Thank you for sending your work entitled “Nucleosome H2A histone-fold and DNA elements activate SWR1-mediated H2A.Z replacement” for consideration at eLife. Your article has been favorably evaluated by James Manley (Senior editor), a Reviewing editor, and two reviewers.

The following individuals responsible for the peer review of your submission have agreed to reveal their identity: Irwin Davidson (Reviewing editor) and Bradley Cairns (peer reviewer). A further reviewer remains anonymous.

The Reviewing editor and the reviewers discussed their comments before we reached this decision, and the Reviewing editor has assembled the following comments to help you prepare a revised submission.

Ranjan et al. searched and identified elements of the canonical nucleosome that activate the chromatin remodeling SWR1 complex for histone H2A.Z replacement. They constructed hybrids in which H2A segments were systematically interchanged with segments of histone H2A.Z. Hybrid nucleosome substrates were then reconstituted and analyzed by a SWR1-mediated histone H2A.Z replacement assay. The authors were able to show that the nucleosomal H2A α-2 helix, but not the α-C helix, plays a major role in the activation of the SWR1 complex. They also identified a local DNA site on the nucleosome core particle (around SHL2) that is critical for activating SWR1. Overall, the work is well designed, well executed, and well presented. The manuscript is clearly and concisely written. Notably, the extensive work involving DNA gaps near SHL2 shows that the reaction progresses from AA to AZ when a gap is located on one side, but is prevented (remains AA) when gaps reside on both sides (in the 17-22 region). These experiments are convincing and really inform the mechanism. Also, the apparent lack of nucleosome sliding provides an interesting contrast to other remodelers.

Specific comments:

A specific and substantive concern raised by both peer reviewers concerns the lack of in vivo data. While the biochemistry is very clean and convincing some concerns are present in the current manuscript. The most important issue is the lack of in vivo data validating the importance of the M4 box for H2A eviction and H2A.Z exchange. The authors should better define the M4 epitope and introduce the H2A M4 mutant in yeast and assess how this mutant affects H2A.Z incorporation even at a small defined set of loci. This will certainly give a broader significance to their findings.

M4 has a very strong effect (reduction) on replacement, M5 is moderate, and M3a is modest, but lacks a higher level of resolution. Having shown such a strong affect in M4, and pointing out both the conservation and positioning of G47 and P49 within this region, the work begs for an examination of their individual affects, and for a test in vivo.

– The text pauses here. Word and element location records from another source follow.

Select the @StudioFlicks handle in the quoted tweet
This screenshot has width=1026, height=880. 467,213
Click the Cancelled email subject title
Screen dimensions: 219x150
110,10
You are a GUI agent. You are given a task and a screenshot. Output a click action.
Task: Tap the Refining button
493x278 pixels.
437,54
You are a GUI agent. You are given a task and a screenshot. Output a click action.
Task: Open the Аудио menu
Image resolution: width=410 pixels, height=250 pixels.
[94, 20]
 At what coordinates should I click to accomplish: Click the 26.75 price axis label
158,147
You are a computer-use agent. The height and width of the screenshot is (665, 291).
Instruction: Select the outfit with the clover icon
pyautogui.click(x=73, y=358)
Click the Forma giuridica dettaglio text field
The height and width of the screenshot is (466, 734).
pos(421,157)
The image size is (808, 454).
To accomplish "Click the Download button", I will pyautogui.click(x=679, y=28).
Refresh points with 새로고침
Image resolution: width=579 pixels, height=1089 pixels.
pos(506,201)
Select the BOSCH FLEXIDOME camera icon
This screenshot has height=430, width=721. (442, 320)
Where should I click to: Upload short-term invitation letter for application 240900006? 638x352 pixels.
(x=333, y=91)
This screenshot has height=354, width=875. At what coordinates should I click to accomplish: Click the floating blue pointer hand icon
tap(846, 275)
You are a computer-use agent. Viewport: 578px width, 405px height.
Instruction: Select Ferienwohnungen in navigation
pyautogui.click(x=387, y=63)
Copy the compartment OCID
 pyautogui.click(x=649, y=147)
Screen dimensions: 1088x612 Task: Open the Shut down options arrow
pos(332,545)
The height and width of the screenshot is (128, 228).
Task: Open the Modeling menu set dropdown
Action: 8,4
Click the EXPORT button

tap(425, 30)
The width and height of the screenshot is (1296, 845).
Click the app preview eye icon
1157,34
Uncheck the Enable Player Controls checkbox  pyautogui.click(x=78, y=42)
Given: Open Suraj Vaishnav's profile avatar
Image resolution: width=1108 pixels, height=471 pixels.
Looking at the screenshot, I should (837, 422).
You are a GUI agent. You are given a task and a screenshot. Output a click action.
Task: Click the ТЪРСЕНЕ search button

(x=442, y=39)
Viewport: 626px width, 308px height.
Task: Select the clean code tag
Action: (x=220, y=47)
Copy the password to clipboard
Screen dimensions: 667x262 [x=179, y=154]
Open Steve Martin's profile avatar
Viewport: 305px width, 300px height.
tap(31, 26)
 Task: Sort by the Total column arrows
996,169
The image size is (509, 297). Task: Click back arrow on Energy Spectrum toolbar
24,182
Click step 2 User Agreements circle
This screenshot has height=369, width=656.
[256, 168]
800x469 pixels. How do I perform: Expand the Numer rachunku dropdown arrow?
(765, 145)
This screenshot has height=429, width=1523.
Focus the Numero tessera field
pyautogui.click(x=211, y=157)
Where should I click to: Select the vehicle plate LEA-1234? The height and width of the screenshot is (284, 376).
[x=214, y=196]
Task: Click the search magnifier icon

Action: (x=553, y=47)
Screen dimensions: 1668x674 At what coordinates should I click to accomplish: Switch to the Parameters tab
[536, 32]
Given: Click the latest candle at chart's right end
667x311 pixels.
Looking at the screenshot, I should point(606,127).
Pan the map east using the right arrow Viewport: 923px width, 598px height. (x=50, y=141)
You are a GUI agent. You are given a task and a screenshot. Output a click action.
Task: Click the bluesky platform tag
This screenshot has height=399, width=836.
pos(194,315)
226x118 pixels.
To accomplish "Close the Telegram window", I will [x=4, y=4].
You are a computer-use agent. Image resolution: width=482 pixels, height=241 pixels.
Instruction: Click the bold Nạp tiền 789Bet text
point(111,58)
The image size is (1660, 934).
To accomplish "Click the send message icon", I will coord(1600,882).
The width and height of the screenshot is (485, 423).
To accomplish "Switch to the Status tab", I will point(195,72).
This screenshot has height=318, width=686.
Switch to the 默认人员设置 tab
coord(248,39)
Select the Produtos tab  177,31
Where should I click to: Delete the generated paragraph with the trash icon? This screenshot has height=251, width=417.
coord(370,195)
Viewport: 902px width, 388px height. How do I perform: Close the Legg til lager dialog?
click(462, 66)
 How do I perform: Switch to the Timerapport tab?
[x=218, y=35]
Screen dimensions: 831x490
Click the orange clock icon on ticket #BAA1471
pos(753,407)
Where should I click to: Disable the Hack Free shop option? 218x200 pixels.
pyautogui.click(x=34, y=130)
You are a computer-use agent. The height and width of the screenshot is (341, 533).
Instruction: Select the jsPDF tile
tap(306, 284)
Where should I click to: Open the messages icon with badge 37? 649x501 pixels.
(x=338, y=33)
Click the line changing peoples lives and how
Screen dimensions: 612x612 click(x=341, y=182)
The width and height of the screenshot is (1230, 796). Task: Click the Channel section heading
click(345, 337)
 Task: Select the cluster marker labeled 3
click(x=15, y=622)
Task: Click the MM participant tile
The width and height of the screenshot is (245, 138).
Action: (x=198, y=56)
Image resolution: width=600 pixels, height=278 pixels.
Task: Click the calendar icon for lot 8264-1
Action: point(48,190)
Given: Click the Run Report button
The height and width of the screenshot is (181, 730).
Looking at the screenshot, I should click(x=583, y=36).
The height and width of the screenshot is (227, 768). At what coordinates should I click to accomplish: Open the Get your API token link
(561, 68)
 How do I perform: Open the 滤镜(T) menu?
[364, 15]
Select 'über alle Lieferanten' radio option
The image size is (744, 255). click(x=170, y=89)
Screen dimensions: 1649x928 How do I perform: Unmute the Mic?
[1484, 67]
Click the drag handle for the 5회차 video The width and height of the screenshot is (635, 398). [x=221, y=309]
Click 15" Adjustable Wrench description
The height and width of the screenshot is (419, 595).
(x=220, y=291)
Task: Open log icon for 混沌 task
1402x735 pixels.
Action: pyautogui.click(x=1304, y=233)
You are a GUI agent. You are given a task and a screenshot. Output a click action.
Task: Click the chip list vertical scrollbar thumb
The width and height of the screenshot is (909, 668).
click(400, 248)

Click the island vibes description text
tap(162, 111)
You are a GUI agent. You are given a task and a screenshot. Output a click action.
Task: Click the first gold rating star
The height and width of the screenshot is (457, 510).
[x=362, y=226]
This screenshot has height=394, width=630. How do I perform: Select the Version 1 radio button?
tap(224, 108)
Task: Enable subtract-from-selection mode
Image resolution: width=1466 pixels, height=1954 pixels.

A limited but effective version might involve a single amino acid replacement in H2A (entirely feasible in yeast) and examination of H2A.Z replacement in vivo at a set of locations by qPCR (genome-wide not required), to establish that a reduction in replacement occurs.

The Discussion is quite short, and the general reader may not understand why interaction of SWR1 with intact DNA at SHL+2 (followed by ATP hydrolysis) is needed to remove a linker-distal H2A-H2B dimer. One can explain this by the ATPase pulling/translocating/twisting DNA from SHL+2, breaking histone-DNA contacts and therefore making the H2A-H2B dimer susceptible to release/replacement. It is clear from the positioning data that the DNA does not reposition greatly, so perhaps this pull/translocation/twist is both short and confined (in part, by SWR1 binding to the exit/linker); here, the DNA may simply collapse back to its original location following replacement by H2A.Z. The authors might have a different model in mind, but a more mechanical explanation (perhaps with a model figure) might help the reader understand more fully the interesting implications of this data.

https://doi.org/10.7554/eLife.06845.014

Author response

A specific and substantive concern raised by both peer reviewers concerns the lack of in vivo data. While the biochemistry is very clean and convincing some concerns are present in the current manuscript. The most important issue is the lack of in vivo data validating the importance of the M4 box for H2A eviction and H2A.Z exchange. The authors should better define the M4 epitope and introduce the H2A M4 mutant in yeast and assess how this mutant affects H2A.Z incorporation even at a small defined set of loci. This will certainly give a broader significance to their findings.

M4 has a very strong effect (reduction) on replacement, M5 is moderate, and M3a is modest, but lacks a higher level of resolution. Having shown such a strong affect in M4, and pointing out both the conservation and positioning of G47 and P49 within this region, the work begs for an examination of their individual affects, and for a test in vivo. A limited but effective version might involve a single amino acid replacement in H2A (entirely feasible in yeast) and examination of H2A.Z replacement in vivo at a set of locations by qPCR (genome-wide not required), to establish that a reduction in replacement occurs.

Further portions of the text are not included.